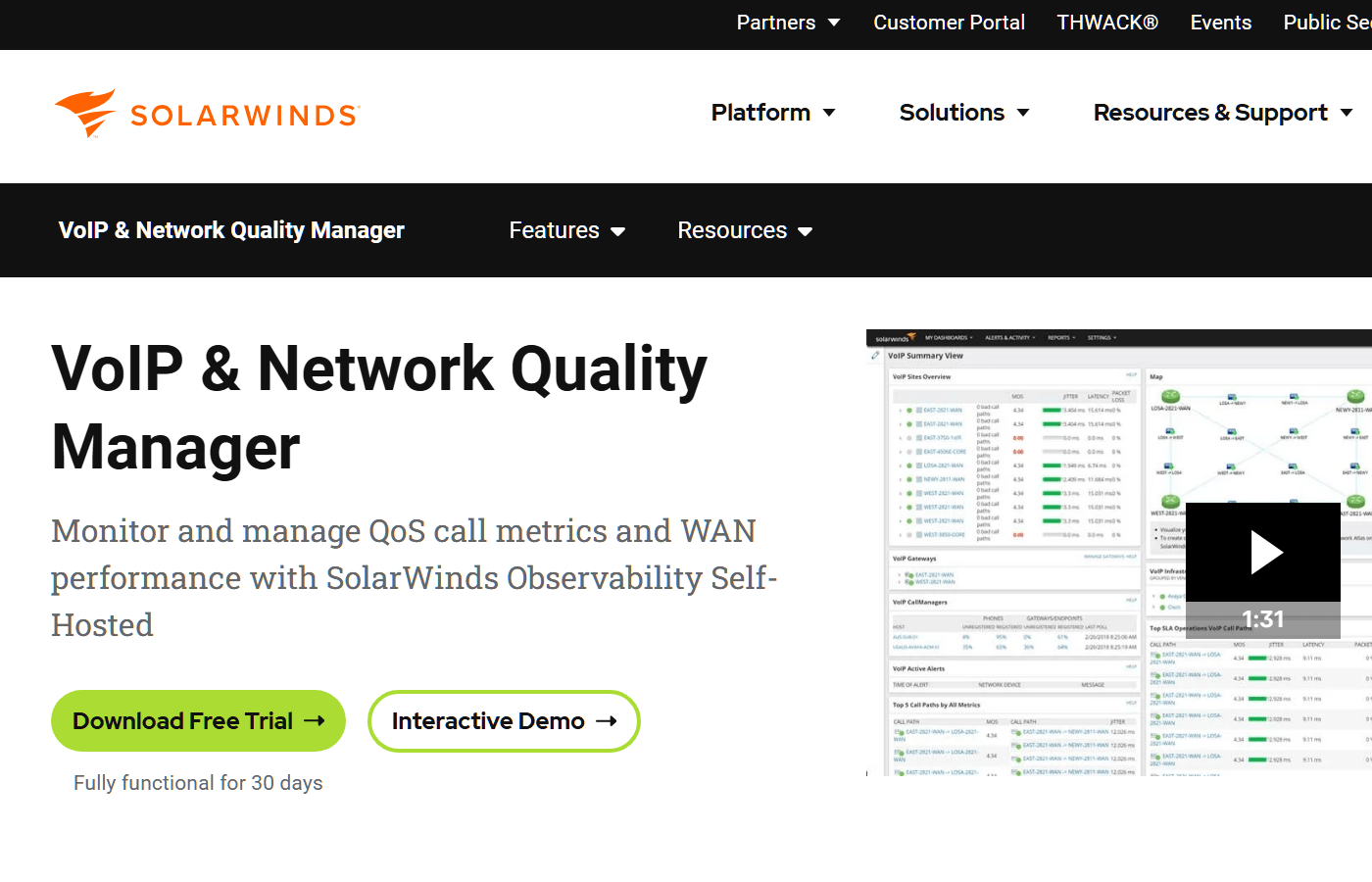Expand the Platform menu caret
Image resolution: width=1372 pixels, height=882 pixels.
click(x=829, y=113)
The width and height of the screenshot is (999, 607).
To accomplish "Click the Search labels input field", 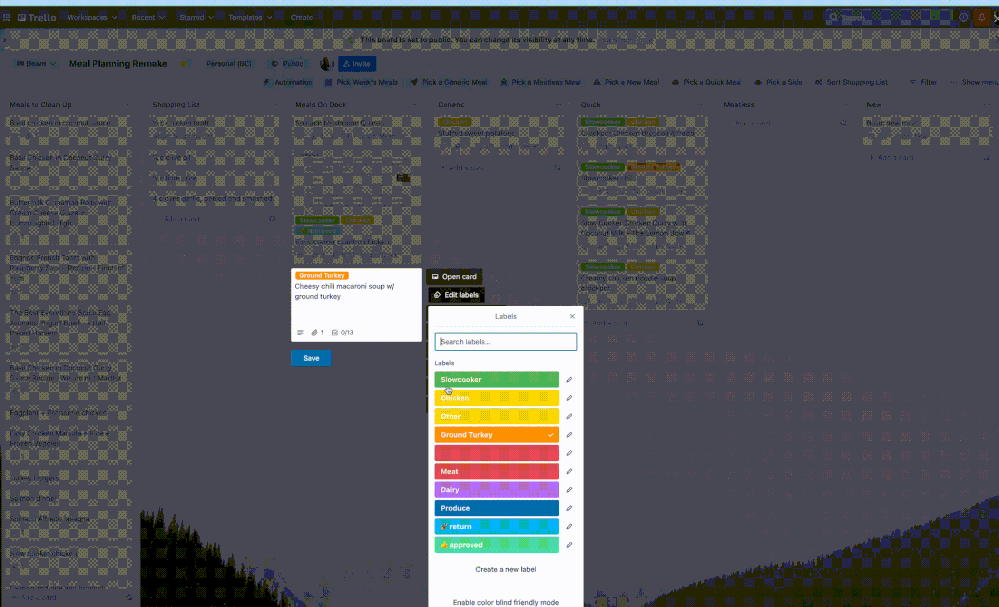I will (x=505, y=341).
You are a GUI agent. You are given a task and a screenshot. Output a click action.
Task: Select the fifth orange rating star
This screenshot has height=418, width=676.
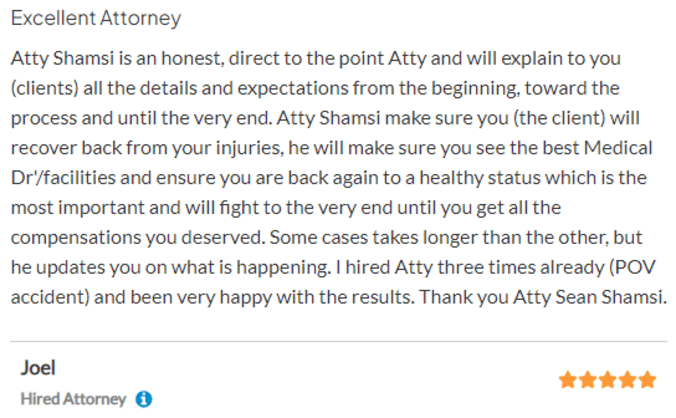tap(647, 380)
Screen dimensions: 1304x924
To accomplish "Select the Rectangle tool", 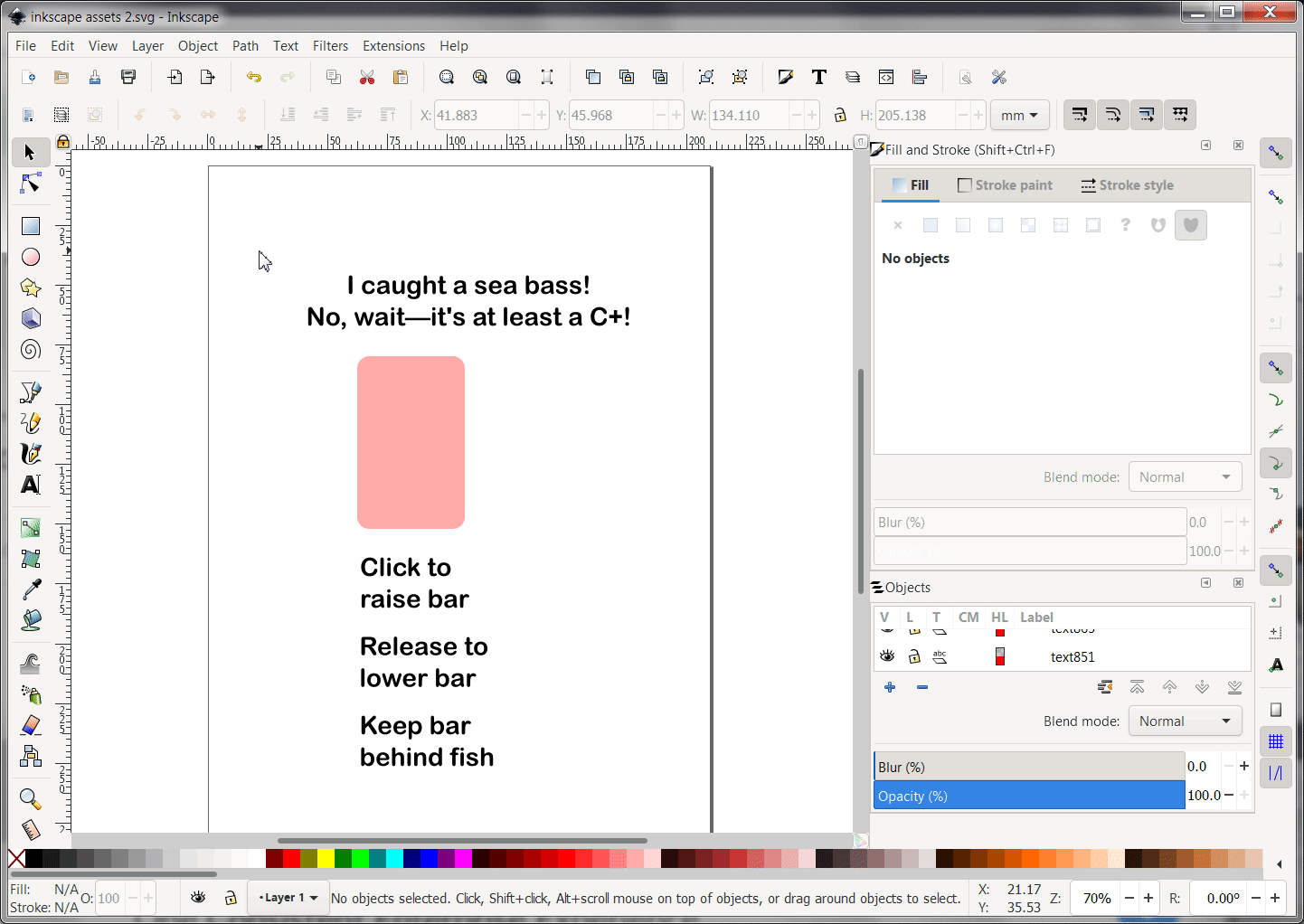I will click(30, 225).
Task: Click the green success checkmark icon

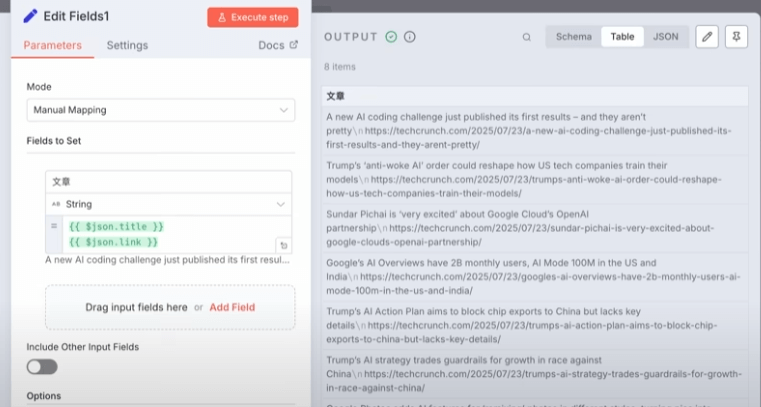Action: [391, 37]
=-=-=-=-=
Find every line above that contains the word "screenshot" and copy each one in full.

The width and height of the screenshot is (999, 607).
You are a GUI agent. You are given a task and a screenshot. Output a click action.
This screenshot has height=418, width=676.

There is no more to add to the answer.